> [Problem statement]: Go through the records and extract every line with the word "computer".

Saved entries
════════════════════

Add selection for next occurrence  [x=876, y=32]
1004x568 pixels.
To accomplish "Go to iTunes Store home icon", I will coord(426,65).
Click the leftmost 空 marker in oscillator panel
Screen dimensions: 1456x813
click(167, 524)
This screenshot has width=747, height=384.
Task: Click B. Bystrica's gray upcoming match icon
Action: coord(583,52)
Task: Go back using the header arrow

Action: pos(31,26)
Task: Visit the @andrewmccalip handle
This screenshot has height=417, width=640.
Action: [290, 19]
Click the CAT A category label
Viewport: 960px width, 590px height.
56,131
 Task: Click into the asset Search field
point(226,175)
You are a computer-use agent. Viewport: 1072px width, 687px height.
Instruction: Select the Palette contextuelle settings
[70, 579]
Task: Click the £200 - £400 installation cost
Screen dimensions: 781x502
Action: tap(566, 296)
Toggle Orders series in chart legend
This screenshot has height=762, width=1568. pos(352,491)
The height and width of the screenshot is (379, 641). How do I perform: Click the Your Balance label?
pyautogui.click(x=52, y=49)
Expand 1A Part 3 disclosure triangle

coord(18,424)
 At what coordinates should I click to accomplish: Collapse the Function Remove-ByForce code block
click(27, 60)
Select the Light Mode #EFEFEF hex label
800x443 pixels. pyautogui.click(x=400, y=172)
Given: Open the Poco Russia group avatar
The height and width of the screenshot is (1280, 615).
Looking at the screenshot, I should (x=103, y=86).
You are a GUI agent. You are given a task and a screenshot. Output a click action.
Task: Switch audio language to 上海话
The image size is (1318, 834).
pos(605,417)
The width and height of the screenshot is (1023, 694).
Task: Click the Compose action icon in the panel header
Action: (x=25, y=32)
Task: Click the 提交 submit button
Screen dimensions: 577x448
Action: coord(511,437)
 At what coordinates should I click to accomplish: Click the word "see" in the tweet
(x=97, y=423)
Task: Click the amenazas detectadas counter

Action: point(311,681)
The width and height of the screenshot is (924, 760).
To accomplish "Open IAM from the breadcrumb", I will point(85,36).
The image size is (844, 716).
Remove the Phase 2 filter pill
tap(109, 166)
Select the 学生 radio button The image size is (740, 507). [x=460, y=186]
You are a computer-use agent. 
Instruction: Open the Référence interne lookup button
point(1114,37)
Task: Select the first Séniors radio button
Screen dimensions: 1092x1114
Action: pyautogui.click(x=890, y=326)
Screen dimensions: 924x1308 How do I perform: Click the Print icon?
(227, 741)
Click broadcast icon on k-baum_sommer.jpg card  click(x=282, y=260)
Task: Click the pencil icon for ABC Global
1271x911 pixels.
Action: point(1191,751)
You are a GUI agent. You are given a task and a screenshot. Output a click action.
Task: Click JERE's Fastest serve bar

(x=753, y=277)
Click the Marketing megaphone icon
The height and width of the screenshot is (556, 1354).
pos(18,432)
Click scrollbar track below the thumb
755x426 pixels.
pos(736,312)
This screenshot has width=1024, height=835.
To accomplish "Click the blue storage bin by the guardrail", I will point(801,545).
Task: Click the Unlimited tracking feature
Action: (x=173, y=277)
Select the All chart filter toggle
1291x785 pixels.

════════════════════

> [Task result]:
You are a computer-use agent. Viewport: 1072px width, 687px height.
You are a computer-use agent. 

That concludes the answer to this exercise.